In the early 70’s, I was an Abstract Painter and a successful one at that– featured in Time Magazine and with work in the permanent collection of the Whitney Museum. But I began to lose interest in “Modernism” which was becoming overly intellectualized and Academic, detaching itself from its audience. I began experimenting with the ‘low art’ of everyday domestic ornamentation of wallpaper and linoleum patterns and finding in them a new way to explore the nature of not only painting itself, but something that seemed to be becoming lost at the time– Beauty. By the middle 1970’s a group of like-minded artists emerged and we became known as the Pattern and Decorative Movement. Over the many years since, I found myself growing with this new way of thinking about painting and started using words like civility, sweetness, and sentimentality when describing my work– words usually not associated within Contemporary Art discourse.
Then, on 9/11 things shifted within me. The day after, with my wife stuck in Canada, my daughter and me went down to Ground Zero to see if we could help. Upon arriving and witnessing firsthand the devastation, my first thoughts were: ‘Why?’ and, ‘if I knew anyone who might have been in these buildings’. As my horror receded I was left wondering “Does a single act of violence make all things caring and good inconsequential?” And for me, more directly, what is art’s purpose in the face of such inhumanity?
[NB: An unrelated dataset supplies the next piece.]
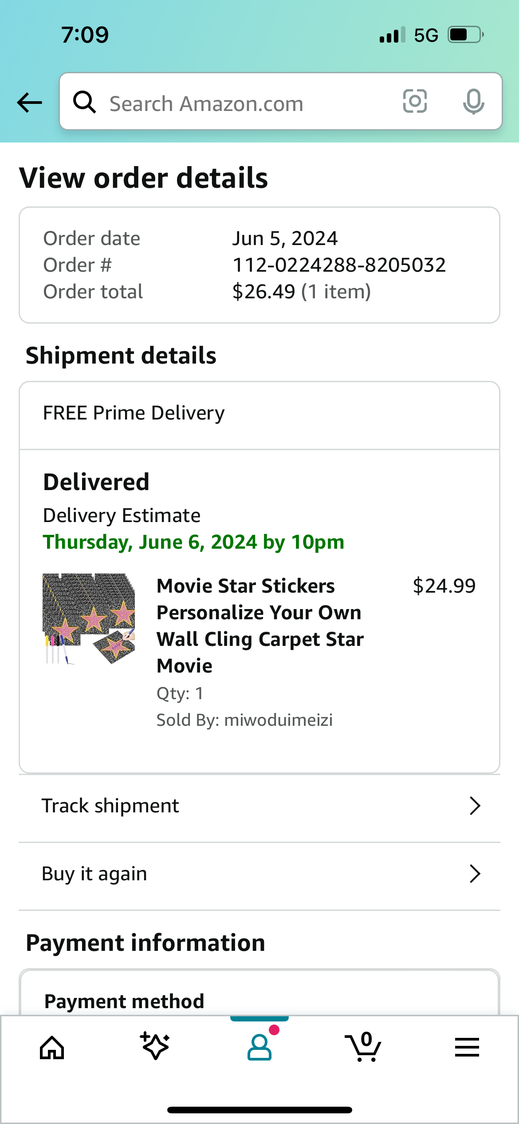Go to the Home tab icon
Image resolution: width=519 pixels, height=1124 pixels.
pos(52,1048)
After my sense of grief and emptiness passed I knew that I did not want my work to glorify nor be determined by the sickness of mad men. I realized for me, Art’s purpose is to heal and to instill balance into the world. Art is not passive, for it has the power to plant seeds of optimism deeply into the human psyche.
The first paintings I did after September 11th were a series of large canvases of invented lace patterns. But why lace?– I had no idea. It was totally intuitive. But with time it became clear: for me Lace became a metaphor for the interconnectedness of all things– erasing all our sociological and geographical boundaries. We are all deeply a part of each other, like woven threads. For me, these Lace Paintings, started to mend the firmament in which we all live.
So my Art is unapologetically “aggressively” about nurturing, sentimentality, kindness, civility, sweetness, respect and beauty – in two words, ‘Aggressive Goodness’. Unfortunately these life affirming attributes have been seen as embarrassing trivialities in our and other male dominant cultures. They are too “womanly” or even the dreaded word “sissy. So call me ‘sissy’ then! We need to get past this fable of manhood and the idea that anything gentle and caring is ineffectual and weak– on the contrary, these powerful characteristics are the very substance that holds our existences together. They are what makes us, fully, human.